The problem is, as the State reported, Dawson only raised a fuss about the policy this August. We’re not talking about the segregationist South of the 1950s, this is 2008. We’re supposed to believe that in the 12 years that Dawson was a member, he wasn’t suspicious about the fact that there were no black members, and it was mere coincidence that he waited until a few months before he announced he’s going to run for RNC chairman to leave the club. And this is what makes him a “responsible adult”? That’s about as believable as Barack Obama’s contention that he never heard Jeremiah Wright’s racist and anti-American vitriol until it showed up on YouTube.

To put this in a larger context, I should note that I’m a big believer in the right of free association. Even though I’m Jewish, I think anti-Semites should have every right to hang up a giant “No Jews Allowed” sign outside a private club, and exclude me from walking through the doors. But I also think that people who belong to such clubs should get a taste of their own medicine, and be harshly criticized by the rest of society.
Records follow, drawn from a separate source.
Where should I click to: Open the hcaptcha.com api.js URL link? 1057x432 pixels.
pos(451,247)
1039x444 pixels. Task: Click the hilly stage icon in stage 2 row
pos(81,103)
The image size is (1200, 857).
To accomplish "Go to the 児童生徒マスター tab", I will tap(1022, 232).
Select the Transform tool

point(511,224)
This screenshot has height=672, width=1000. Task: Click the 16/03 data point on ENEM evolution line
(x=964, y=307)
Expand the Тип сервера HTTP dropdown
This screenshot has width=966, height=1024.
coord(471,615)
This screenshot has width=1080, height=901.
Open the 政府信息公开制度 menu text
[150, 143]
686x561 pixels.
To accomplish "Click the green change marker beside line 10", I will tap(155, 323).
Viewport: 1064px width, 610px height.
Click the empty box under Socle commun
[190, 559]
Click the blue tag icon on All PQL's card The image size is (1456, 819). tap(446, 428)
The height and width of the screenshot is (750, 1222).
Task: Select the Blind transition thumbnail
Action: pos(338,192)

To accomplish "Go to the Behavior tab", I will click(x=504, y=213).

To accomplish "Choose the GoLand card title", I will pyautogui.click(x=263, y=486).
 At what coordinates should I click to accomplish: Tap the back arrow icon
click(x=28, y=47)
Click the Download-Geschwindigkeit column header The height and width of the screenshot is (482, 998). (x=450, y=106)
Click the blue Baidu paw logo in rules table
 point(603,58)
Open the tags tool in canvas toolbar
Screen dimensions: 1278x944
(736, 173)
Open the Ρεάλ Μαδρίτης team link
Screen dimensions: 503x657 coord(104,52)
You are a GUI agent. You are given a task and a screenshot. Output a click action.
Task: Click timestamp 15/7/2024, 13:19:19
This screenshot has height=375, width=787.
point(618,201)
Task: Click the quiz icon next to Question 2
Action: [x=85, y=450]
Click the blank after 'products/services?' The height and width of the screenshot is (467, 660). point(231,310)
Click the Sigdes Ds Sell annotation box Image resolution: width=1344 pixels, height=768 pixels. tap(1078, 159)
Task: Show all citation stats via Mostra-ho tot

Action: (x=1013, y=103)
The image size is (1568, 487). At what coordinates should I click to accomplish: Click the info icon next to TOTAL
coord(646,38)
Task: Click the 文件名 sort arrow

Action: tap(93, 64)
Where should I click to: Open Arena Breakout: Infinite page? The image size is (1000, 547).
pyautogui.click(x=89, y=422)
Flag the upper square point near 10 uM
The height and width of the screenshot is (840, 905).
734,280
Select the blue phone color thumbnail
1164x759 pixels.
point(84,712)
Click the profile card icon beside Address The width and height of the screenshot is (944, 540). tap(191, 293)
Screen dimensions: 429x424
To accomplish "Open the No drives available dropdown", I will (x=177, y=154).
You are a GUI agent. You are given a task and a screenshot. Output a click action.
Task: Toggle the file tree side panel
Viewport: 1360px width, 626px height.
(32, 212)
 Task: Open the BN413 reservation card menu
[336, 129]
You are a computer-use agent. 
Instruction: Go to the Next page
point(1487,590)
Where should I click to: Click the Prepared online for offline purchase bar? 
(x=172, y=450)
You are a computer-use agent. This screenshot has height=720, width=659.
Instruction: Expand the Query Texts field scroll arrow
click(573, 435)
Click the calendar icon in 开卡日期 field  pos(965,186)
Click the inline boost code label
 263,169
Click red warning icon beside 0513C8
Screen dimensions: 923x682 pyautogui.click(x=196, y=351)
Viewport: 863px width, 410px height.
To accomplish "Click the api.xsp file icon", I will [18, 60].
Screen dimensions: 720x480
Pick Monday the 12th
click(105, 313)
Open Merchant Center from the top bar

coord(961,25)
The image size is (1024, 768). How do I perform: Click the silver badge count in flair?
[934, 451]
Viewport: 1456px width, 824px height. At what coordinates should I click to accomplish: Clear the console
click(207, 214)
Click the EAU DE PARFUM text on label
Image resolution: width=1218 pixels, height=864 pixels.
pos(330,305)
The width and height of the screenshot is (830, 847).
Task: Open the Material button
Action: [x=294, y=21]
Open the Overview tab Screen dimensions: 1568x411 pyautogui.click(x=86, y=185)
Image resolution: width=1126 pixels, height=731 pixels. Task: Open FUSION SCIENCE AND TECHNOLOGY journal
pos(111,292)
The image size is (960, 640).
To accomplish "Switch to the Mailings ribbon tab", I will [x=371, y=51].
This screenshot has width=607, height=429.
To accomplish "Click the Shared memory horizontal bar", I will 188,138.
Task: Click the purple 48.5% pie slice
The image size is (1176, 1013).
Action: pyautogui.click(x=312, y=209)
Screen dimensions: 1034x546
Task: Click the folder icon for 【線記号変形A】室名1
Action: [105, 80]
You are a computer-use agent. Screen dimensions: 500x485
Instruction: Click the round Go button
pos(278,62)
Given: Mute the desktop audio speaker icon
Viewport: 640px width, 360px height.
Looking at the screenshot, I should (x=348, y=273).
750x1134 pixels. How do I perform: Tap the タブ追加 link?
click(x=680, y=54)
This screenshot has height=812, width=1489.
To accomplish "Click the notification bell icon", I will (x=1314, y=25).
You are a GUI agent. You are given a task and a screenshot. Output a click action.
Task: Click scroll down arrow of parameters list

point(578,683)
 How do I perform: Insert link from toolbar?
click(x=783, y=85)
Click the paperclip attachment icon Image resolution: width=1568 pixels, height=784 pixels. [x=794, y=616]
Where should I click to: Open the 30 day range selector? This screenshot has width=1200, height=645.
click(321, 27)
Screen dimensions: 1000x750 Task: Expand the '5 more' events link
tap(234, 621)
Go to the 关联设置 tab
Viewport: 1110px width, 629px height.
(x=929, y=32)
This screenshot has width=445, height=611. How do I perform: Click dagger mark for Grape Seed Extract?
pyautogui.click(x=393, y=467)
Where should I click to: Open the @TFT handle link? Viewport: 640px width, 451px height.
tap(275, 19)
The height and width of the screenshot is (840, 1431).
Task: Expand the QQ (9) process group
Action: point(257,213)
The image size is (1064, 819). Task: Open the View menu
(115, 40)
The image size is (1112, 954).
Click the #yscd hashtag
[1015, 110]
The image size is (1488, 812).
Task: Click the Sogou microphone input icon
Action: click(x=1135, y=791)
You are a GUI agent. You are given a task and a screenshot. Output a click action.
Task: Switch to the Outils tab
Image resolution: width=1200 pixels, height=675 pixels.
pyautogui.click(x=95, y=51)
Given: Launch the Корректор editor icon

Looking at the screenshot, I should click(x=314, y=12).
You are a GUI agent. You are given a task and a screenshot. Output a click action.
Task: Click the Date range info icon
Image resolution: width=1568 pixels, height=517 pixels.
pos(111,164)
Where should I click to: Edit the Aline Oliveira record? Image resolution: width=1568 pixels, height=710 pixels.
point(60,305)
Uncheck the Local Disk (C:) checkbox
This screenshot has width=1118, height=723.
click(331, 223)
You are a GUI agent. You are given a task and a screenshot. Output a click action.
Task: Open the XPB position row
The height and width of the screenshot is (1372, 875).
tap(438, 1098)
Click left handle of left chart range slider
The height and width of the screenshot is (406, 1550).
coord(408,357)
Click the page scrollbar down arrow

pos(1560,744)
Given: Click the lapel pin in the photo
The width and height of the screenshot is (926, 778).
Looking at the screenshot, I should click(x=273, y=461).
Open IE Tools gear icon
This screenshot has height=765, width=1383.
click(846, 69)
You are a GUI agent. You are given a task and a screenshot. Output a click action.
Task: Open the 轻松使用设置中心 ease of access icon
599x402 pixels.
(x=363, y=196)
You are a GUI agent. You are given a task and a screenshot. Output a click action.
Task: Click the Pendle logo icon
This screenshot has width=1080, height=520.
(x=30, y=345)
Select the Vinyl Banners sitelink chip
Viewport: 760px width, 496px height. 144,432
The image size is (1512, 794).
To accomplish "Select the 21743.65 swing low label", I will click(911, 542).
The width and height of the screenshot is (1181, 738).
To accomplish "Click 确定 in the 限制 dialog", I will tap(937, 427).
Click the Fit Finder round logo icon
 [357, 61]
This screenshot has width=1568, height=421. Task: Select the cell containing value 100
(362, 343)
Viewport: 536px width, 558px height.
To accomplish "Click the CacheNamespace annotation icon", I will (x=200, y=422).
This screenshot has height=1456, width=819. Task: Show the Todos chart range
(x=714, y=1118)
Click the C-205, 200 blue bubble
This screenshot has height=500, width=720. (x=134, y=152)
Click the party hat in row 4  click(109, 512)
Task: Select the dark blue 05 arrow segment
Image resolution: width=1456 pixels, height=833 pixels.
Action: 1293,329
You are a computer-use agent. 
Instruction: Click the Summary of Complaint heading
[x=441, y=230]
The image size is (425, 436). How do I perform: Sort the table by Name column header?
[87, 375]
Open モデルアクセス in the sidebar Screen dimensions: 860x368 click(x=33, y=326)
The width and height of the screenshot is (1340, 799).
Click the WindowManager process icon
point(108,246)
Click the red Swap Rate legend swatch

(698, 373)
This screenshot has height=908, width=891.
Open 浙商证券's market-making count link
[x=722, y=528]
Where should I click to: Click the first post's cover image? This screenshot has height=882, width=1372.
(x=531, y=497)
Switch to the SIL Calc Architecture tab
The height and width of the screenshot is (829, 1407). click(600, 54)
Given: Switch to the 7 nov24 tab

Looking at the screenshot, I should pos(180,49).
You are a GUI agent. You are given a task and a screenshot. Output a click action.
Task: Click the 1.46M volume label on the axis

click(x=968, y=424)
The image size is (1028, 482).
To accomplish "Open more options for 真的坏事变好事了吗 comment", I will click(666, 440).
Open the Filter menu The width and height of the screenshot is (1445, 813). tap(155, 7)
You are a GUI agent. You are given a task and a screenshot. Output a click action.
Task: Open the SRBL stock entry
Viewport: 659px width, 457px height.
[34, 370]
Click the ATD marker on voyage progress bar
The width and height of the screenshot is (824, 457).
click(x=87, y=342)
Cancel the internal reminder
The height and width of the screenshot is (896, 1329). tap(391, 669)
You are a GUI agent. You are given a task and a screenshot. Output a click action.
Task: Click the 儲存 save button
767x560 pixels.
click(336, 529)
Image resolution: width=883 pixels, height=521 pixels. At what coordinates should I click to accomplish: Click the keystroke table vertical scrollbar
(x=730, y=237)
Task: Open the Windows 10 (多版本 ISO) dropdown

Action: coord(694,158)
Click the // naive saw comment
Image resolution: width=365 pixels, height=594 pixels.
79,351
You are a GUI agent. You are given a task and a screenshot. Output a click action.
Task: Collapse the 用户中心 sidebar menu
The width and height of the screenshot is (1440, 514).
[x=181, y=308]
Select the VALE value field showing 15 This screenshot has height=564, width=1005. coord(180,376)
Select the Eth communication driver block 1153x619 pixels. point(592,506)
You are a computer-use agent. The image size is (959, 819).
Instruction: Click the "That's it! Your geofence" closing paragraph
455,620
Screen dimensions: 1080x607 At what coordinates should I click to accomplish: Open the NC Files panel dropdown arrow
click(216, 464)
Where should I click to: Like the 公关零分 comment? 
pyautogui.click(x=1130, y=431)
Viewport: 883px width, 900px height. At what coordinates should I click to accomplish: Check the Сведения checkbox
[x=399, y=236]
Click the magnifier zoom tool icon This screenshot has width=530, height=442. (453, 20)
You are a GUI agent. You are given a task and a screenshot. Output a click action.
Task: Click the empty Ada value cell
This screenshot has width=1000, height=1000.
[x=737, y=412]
I have no idea whether Dawson himself is personally a bigot, so I won’t make such accusations. But what is clear is that Dawson derived benefits from belonging to a club that excluded blacks as members, whether in terms of prestige, business and political contacts, or merely because he spent some pleasant time there. The proper method to change the ways of these exclusive clubs is not through the legal system, but by showing its members that there are consequences to excluding minorities. The Republican Party would be making a clear statement along these lines if they were to deny him the chairmanship. At the very minimum, Republicans should be seriously considering whether, after America elected its first black president, the party wants to be led by somebody who spent more than a decade as a member of a whites-only club.